[Pixel coordinate grounding data]
---+---

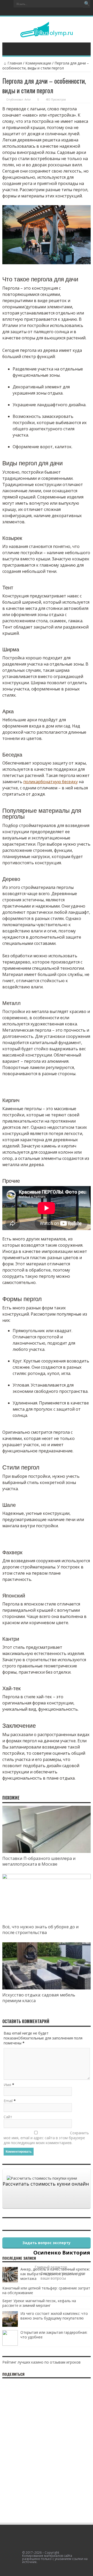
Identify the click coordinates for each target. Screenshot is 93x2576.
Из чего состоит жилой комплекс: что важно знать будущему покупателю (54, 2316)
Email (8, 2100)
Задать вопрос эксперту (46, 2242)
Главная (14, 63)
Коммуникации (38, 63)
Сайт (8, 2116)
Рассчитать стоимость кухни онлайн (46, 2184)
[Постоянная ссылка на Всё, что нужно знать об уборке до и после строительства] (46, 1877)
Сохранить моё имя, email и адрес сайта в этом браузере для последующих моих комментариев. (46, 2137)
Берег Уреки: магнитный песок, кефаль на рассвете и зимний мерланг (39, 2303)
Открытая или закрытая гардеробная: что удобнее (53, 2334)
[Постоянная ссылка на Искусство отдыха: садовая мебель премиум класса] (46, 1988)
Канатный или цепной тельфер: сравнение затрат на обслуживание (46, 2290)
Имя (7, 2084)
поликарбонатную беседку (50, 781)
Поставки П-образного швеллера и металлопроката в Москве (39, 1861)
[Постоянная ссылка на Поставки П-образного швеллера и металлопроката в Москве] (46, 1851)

---+---

PROBLEM TO WORK ON
Transcribe the data completely. No pictures should appear in the transcription.

COMPLETED EXERCISE
Identify the click coordinates for each target. Screenshot is 93x2576.
Из чего состоит жилой комплекс: что важно знать будущему покупателю (54, 2316)
Email (8, 2100)
Задать вопрос эксперту (46, 2242)
Главная (14, 63)
Коммуникации (38, 63)
Сайт (8, 2116)
Рассчитать стоимость кухни онлайн (46, 2184)
[Постоянная ссылка на Всё, что нужно знать об уборке до и после строительства] (46, 1877)
Сохранить моё имя, email и адрес сайта в этом браузере для последующих моих комментариев. (46, 2137)
Берег Уреки: магнитный песок, кефаль на рассвете и зимний мерланг (39, 2303)
Открытая или закрытая гардеробная: что удобнее (53, 2334)
[Постоянная ссылка на Искусство отдыха: садовая мебель премиум класса] (46, 1988)
Канатный или цепной тельфер: сравнение затрат на обслуживание (46, 2290)
Имя (7, 2084)
поликарбонатную беседку (50, 781)
Поставки П-образного швеллера и металлопроката в Москве (39, 1861)
[Постоянная ссылка на Поставки П-образного швеллера и металлопроката в Москве] (46, 1851)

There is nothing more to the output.